§ Selected text:
• • • •
BRUSSELS (Reuters) – The European Commission launched on Thursday a health crisis body that will coordinate EU spending of almost 30 billion euros ($35.3 billion) to prepare for a future pandemic.
The new health emergency preparedness and response authority (HERA) will assess potential health threats, promote research, ensure the availability of critical production and help build stockpiles.
If a new health crisis struck, it would activate emergency funding and help coordinate monitoring, procurement and purchase of medical equipment or treatments.
The authority is partly designed to avoid a repeat of the ad hoc measures taken by individual EU countries at the start of the COVID-19 pandemic, some of them inefficient, others coming at the expense of other EU members.
The new body will supplement other EU health agencies – the European Medicines Agency and the European Centre for Disease Prevention and Control.
• • • •
§ Task set:
1) According to the news report on HERA, how much EU spending will the new body coordinate?
2) Decide whether each statement agrees with the news report on HERA: (a) HERA will help build stockpiles. (b) HERA will replace the European Medicines Agency. (c) The Commission launched the body on a Monday. Answer yes or no for each, quoting the words from the report that decide it.
3) Carry the news report on HERA forward with a few sentences that pick up after its final sentence.
The items that follow have no connection to the news report on HERA.

[Collected data]
• • • •
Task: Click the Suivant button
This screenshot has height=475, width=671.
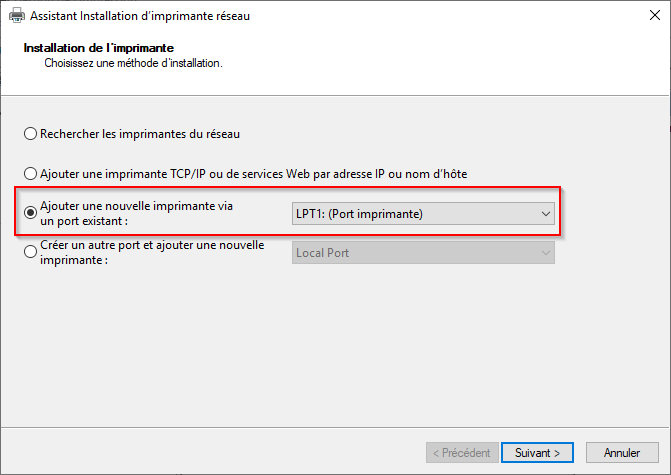Action: pos(537,453)

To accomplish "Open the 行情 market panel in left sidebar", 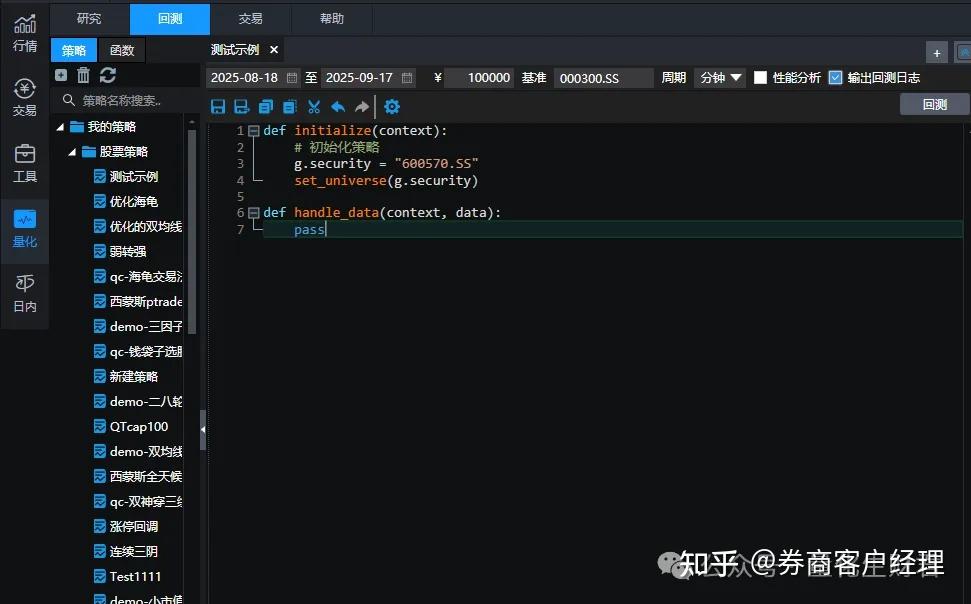I will (24, 27).
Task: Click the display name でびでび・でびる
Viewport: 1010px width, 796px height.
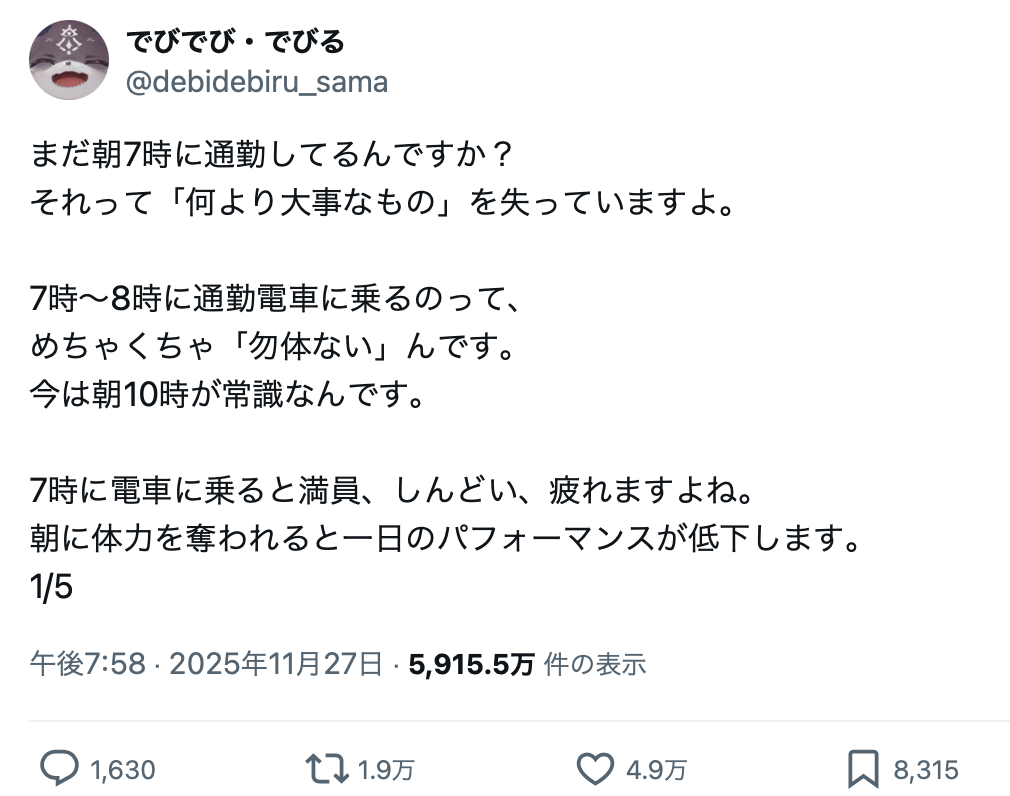Action: point(235,42)
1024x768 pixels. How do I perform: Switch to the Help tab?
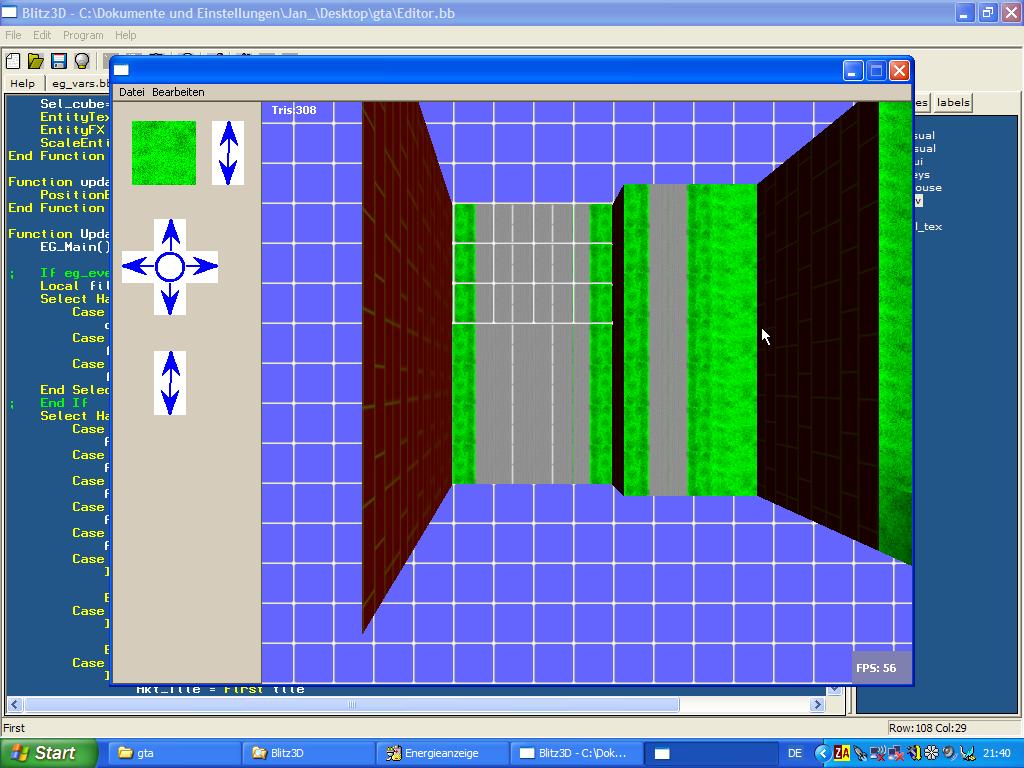point(22,84)
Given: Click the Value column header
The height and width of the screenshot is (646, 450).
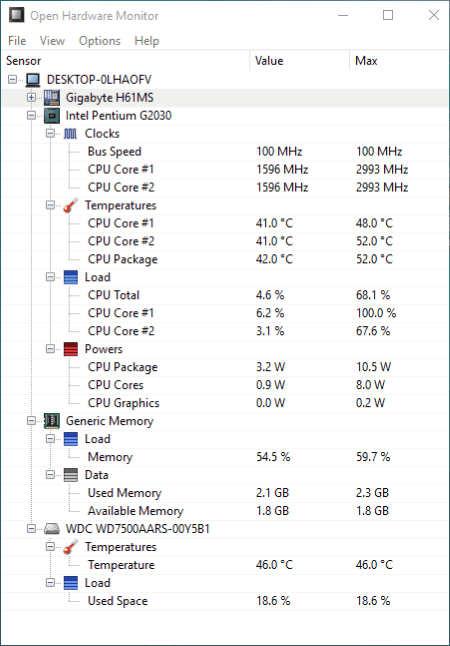Looking at the screenshot, I should [x=300, y=61].
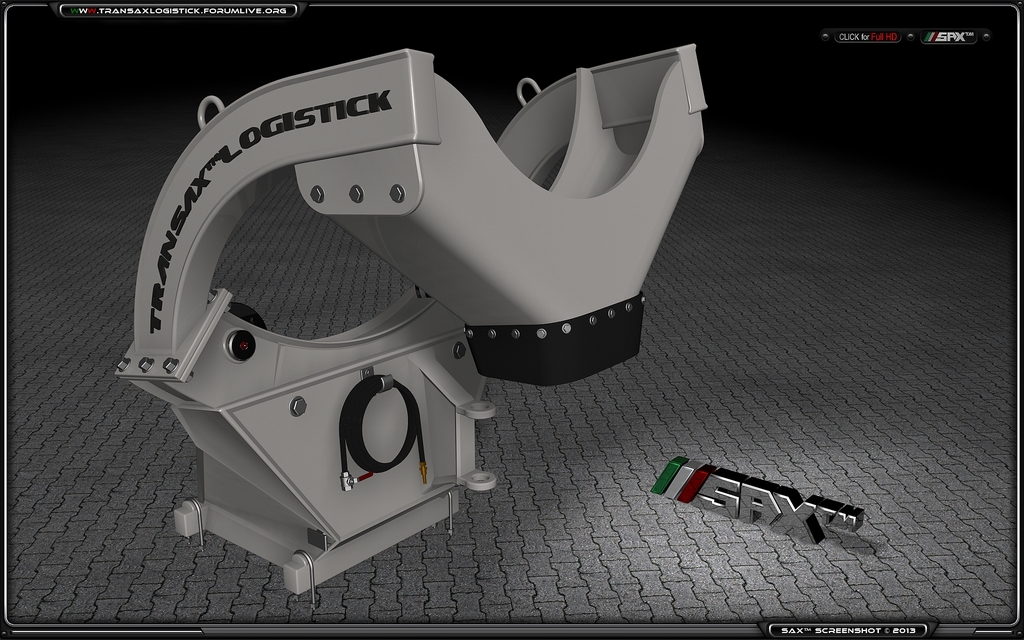Click the hex bolt above the hose panel
This screenshot has height=640, width=1024.
(x=297, y=406)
• • • •
§ Your written answers:
1) Almost 30 billion euros ($35.3 billion).

2)
(a) Yes: "help build stockpiles."
(b) No: "The new body will supplement other EU health agencies – the European Medicines Agency and the European Centre for Disease Prevention and Control."
(c) No: "launched on Thursday."

3)
European Commission Vice President Margaritis Schinas said both agencies had been strengthened, but that alone was not enough.
“Both agencies have a very important role to play but mainly after the pandemic hit us,” he told a news conference.
“HERA will be our main instrument to coordinate preparedness and, if needed, (the) response… This is what we are missing today.”
HERA, which should be fully operational in early 2022, will have 6 billion euros from the EU budget for 2022-2027, with other programmes bringing total EU spending on health security to almost 30 billion euros.
Together with projects of individual EU members and business, spending could total 50 billion euros.